- Ketentuan Latihan:
**A.** Kutiplah tanpa perubahan bagian teks tentang biodiesel B50 yang dibuka dengan kata-kata yang memuat "Sudah menjadi kewajiban" dan ditutup dengan "berbahaya (hazardous area).".
**B.** Teruskan teks tentang persiapan biodiesel B50 di Indonesia mulai dari titik teks itu berhenti.

===== Bagian Teks

Kini, Indonesia tengah bersiap memasuki babak baru bioenergy, khususnya segmen biodiesel yang memasuki tahap B50, sebuah tahap lanjutan dari salah satu program energi bersih dan kemandirian sumber daya energi yang akan diterapkan di tahun 2026. Namun di balik ambisi besar menuju clean energy tersebut, ada tanggung jawab yang tak kalah penting, yaitu faktor keamanan akan resiko ledakan.
Sudah menjadi kewajiban untuk memastikan seluruh rantai proses produksi bioenergy—termasuk biodiesel—mulai dari proses pengolahan bahan baku, pencampuran hingga distribusinya—berjalan aman dan terkendali. Baik produk petrodiesel maupun biodiesel (umumnya disebut biosolar) memiliki suhu titik bakar yang cukup tinggi, sehingga tidak mudah terbakar.
Namun dalam proses produksi nya, biodiesel yang melibatkan berbagai material dan proses yang beresiko tinggi, maka area produksi petrodiesel maupun biodiesel yang sama-sama memiliki proses produksi yang beresiko meledak/terbakar secara otomatis masuk kedalam klasifikasi industri berbahaya (hazardous area).
Baca juga : Mengenal Klasifikasi ‘Zona Berbahaya’
Dilansir dari CNBC Indonesia, rencana pemerintah untuk menerapkan bahan bakar nabati campuran 50% (B50) pada tahun 2026 adalah salah satu langkah strategis menuju kemandirian energi bersih nasional. Wakil Menteri Energi dan Sumber Daya Mineral (ESDM), Yuliot Tanjung, menegaskan bahwa saat ini pihaknya tengah menyiapkan berbagai langkah pendukung agar transisi ini berjalan mulus — salah satunya dengan memastikan ketersediaan Fatty Acid Methyl Ester (FAME) sebagai bahan baku utama biosolar / biodiesel.
Dalam segmen biodiesel, peningkatan kebutuhan produk FAME sebagai bahan campuran solar yang memiliki kompleksitas proses produksi ini memberikan tantangan baru untuk industri minyak dan gas indonesia yang sudah puluhan tahun bergantung pada solar murni.
Dengan sejumlah komplesitas yang telah disebutkan diatas, Helon Indonesia akan mengajak anda untuk menilik salah satu bahan baku pembuatan Biodiesel, bagaimana produksi Fatty Acid Methyl Ester sebagai campuran utama biodiesel dengan produksi yang rumit dan berisiko tinggi dapat memenuhi target yang dibutuhkan serta bagaimana penerapan standar keamanan yang tepat?

==========
===== Data Tercatat

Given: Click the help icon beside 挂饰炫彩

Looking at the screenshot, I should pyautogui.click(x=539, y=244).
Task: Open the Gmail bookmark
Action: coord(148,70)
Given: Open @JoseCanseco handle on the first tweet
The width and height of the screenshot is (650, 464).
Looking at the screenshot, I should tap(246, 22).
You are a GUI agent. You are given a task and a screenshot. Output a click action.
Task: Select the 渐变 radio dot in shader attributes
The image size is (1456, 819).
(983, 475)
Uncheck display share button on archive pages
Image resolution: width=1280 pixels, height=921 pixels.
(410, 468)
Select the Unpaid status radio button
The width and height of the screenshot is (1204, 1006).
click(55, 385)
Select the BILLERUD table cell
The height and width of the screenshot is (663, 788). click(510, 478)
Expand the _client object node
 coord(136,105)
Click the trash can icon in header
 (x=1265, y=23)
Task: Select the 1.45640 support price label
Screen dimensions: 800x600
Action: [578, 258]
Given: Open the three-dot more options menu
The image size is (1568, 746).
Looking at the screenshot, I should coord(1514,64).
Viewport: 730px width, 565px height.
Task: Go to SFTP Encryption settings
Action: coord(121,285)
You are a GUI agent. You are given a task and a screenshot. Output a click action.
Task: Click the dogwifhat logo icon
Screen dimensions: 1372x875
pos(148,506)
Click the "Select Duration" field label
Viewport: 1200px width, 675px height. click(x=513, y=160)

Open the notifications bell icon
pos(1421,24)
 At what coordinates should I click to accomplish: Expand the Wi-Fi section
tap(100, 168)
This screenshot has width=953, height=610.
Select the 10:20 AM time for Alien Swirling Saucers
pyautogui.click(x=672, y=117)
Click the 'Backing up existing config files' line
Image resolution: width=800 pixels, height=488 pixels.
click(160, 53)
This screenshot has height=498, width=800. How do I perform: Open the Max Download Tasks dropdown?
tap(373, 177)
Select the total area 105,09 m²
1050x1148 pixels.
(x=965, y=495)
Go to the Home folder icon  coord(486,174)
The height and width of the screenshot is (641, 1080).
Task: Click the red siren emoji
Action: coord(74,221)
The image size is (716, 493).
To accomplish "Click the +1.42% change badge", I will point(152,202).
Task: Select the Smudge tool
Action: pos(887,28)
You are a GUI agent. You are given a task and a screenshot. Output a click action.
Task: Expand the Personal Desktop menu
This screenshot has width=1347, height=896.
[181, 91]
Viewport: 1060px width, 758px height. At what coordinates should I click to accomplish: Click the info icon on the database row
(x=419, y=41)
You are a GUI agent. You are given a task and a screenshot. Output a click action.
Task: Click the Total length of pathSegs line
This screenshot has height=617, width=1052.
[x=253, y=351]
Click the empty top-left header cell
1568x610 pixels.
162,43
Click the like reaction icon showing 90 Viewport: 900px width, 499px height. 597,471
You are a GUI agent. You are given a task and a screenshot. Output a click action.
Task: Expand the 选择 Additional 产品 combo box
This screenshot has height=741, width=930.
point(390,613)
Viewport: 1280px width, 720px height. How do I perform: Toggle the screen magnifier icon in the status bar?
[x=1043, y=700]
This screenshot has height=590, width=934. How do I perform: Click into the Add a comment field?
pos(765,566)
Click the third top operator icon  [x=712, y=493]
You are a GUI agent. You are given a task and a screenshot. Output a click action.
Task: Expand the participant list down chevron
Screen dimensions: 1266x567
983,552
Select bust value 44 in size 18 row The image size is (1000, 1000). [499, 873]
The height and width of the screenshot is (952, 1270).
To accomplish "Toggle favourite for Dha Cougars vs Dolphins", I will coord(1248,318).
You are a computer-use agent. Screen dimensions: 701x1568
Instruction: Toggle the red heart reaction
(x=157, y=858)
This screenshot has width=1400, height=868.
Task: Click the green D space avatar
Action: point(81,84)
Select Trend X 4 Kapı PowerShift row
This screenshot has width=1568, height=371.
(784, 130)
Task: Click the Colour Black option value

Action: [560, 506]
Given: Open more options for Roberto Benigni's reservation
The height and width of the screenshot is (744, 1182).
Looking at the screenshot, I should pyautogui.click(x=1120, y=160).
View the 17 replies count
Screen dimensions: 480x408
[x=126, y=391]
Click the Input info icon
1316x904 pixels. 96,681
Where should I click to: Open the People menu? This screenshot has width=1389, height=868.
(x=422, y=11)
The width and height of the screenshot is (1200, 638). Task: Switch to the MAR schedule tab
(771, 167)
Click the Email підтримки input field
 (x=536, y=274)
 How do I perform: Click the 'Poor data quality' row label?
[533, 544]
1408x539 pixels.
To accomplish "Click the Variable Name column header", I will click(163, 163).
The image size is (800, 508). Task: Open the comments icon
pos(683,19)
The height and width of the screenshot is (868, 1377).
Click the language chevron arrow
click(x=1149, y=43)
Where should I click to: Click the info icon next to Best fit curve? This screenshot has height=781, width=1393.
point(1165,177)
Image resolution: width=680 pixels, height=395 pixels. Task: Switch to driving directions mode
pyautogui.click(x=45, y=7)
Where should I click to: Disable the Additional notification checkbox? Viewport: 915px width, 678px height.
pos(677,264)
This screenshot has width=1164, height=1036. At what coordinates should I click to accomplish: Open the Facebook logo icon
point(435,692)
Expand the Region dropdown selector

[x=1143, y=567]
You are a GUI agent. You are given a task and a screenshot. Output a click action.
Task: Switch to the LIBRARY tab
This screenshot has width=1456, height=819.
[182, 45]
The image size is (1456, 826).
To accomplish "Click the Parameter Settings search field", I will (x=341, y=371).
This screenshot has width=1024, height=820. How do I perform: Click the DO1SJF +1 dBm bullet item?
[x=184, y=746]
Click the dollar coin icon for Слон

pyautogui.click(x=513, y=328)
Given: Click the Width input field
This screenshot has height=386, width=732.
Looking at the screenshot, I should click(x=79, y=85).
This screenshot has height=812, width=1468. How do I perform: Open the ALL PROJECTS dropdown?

==========

- Jawaban Setiap Tugas:
**A.**
Sudah menjadi kewajiban untuk memastikan seluruh rantai proses produksi bioenergy—termasuk biodiesel—mulai dari proses pengolahan bahan baku, pencampuran hingga distribusinya—berjalan aman dan terkendali. Baik produk petrodiesel maupun biodiesel (umumnya disebut biosolar) memiliki suhu titik bakar yang cukup tinggi, sehingga tidak mudah terbakar.
Namun dalam proses produksi nya, biodiesel yang melibatkan berbagai material dan proses yang beresiko tinggi, maka area produksi petrodiesel maupun biodiesel yang sama-sama memiliki proses produksi yang beresiko meledak/terbakar secara otomatis masuk kedalam klasifikasi industri berbahaya (hazardous area).

**B.**
Fakta Penyebab Ledakan

Meskipun FAME tidak termasuk kedalam material mudah meledak dikarenakan titik nyala nya berada pada suhu yang tinggi, namun faktanya, kandungan metanol dan proses pembuatannya yang mencampurkan minyak nabati, metanol sebagai reaktan, dan dicampurkan dengan natrium hidroksida atau sodium hydroxide (soda kaustik) dan kalium hidroksida atau potassium hydroxide (kalium kaustik) sebagai katalisator menjadikan proses produksi FAME termasuk kedalam proses produksi klasifikasi berisiko tinggi karena melibatkan metanol yang pada notabenenya termasuk kedalam material mudah terbakar/meledak.
Produk kalium hidroksida dan natrium hidroksida yang juga secara tidak langsung dapat mengakibatkan senyawa mudah meledak jika terkontaminasi dengan material tertentu, salah satunya jika terpapar senyawa alumunium dalam bentuk serbuk yang akan menghasilkan gas hidrogen mudah meledak.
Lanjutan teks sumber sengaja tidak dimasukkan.